======== Records supplied

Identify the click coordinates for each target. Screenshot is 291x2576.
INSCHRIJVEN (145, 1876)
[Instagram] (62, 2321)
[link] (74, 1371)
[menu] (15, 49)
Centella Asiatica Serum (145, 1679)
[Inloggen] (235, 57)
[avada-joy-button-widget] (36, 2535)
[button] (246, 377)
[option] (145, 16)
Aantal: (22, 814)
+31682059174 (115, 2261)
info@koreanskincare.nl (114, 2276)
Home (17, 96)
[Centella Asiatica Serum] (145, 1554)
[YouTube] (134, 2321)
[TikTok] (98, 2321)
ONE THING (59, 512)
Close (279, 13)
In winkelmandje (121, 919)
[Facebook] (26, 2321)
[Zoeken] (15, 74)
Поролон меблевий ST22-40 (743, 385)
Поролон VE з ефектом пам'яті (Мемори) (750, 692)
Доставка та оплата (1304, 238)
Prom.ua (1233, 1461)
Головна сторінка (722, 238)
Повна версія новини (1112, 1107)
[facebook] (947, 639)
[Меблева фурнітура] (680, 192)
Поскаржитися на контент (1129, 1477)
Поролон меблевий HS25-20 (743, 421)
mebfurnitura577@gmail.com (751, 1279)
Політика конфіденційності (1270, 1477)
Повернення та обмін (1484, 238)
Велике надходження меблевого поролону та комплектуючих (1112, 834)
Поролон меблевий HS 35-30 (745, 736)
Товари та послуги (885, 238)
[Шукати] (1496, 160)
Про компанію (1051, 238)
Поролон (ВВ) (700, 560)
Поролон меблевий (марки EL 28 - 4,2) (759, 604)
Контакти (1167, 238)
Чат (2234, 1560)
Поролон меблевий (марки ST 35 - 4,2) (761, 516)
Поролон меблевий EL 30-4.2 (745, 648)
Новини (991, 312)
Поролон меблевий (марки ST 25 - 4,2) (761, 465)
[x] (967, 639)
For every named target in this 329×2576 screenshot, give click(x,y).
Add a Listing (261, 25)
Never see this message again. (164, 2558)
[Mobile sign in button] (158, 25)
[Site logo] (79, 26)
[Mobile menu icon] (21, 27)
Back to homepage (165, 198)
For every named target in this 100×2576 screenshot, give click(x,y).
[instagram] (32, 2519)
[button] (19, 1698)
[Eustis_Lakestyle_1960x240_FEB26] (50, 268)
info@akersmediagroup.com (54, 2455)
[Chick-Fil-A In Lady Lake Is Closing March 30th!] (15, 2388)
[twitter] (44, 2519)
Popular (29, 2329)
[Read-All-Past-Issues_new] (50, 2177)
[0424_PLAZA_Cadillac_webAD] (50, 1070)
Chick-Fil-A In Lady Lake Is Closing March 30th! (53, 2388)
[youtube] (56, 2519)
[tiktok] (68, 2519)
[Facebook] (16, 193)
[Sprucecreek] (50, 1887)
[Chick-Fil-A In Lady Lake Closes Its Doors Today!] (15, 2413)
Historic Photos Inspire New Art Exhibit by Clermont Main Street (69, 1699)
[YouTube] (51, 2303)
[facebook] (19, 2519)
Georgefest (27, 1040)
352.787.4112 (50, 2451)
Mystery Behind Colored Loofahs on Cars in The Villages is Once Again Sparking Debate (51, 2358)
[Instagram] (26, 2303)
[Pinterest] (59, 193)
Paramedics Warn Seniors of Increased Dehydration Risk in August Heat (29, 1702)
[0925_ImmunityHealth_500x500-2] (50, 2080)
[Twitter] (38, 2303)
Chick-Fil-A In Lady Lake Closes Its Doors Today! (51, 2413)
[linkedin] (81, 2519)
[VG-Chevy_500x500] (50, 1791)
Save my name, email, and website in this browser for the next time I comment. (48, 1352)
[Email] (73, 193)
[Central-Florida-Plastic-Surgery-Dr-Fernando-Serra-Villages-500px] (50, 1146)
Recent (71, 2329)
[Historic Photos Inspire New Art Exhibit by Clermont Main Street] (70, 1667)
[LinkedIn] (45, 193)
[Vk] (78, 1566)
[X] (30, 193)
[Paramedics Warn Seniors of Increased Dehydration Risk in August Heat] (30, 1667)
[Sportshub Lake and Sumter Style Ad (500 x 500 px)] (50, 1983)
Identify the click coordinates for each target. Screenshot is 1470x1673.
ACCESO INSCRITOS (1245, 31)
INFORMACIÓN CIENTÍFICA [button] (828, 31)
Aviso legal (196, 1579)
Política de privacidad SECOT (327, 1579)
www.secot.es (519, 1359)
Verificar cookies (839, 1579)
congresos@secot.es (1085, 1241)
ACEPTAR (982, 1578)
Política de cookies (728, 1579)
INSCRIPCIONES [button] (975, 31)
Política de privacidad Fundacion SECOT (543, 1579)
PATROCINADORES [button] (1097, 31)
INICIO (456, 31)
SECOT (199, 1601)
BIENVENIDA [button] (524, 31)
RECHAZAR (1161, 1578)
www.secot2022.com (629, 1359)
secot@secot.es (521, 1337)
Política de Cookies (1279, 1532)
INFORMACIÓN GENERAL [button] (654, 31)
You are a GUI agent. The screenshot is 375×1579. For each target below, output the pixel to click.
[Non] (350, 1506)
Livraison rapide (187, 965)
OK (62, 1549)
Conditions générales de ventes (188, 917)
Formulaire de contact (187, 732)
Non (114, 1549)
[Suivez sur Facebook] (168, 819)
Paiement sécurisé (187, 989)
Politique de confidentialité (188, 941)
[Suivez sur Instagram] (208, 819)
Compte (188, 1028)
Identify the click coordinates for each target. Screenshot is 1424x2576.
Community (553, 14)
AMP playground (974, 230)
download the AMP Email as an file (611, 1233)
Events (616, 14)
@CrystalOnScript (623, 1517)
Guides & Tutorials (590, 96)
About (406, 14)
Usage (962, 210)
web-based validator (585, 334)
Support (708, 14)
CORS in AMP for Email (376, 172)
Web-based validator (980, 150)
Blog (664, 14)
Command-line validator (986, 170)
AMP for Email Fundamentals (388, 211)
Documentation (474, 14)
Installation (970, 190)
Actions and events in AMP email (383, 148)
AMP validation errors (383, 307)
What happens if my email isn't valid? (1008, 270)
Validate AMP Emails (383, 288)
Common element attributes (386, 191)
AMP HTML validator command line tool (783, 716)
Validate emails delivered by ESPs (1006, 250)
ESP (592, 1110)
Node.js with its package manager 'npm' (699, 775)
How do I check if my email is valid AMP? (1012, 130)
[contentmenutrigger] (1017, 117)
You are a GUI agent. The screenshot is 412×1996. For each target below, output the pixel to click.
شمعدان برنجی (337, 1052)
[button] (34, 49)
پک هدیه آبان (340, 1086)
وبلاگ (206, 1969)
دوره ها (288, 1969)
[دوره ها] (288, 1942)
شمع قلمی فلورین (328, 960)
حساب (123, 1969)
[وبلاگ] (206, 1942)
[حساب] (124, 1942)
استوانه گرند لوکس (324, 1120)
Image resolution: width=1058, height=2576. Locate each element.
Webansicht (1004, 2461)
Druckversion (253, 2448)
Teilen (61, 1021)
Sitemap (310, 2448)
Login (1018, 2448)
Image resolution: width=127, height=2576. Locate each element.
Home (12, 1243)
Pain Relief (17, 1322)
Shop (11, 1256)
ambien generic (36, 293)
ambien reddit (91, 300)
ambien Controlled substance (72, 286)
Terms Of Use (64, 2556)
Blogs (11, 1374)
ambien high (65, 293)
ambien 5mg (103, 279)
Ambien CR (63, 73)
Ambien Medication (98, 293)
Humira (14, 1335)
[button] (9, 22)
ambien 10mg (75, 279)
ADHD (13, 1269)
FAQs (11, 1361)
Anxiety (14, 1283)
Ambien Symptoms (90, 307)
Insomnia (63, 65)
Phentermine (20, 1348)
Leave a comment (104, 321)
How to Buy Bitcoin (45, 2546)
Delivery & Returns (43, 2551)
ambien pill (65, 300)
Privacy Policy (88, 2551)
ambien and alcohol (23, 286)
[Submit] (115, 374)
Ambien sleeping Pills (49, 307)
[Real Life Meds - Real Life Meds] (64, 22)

================

> [What the exercise asks] Starting at the first line of the data above, please restate word for word every line up to and including the one that holds "[YouTube] (134, 2321)", and add nothing else.

> [Answer space]
Identify the click coordinates for each target. Screenshot is 291x2576.
INSCHRIJVEN (145, 1876)
[Instagram] (62, 2321)
[link] (74, 1371)
[menu] (15, 49)
Centella Asiatica Serum (145, 1679)
[Inloggen] (235, 57)
[avada-joy-button-widget] (36, 2535)
[button] (246, 377)
[option] (145, 16)
Aantal: (22, 814)
+31682059174 (115, 2261)
info@koreanskincare.nl (114, 2276)
Home (17, 96)
[Centella Asiatica Serum] (145, 1554)
[YouTube] (134, 2321)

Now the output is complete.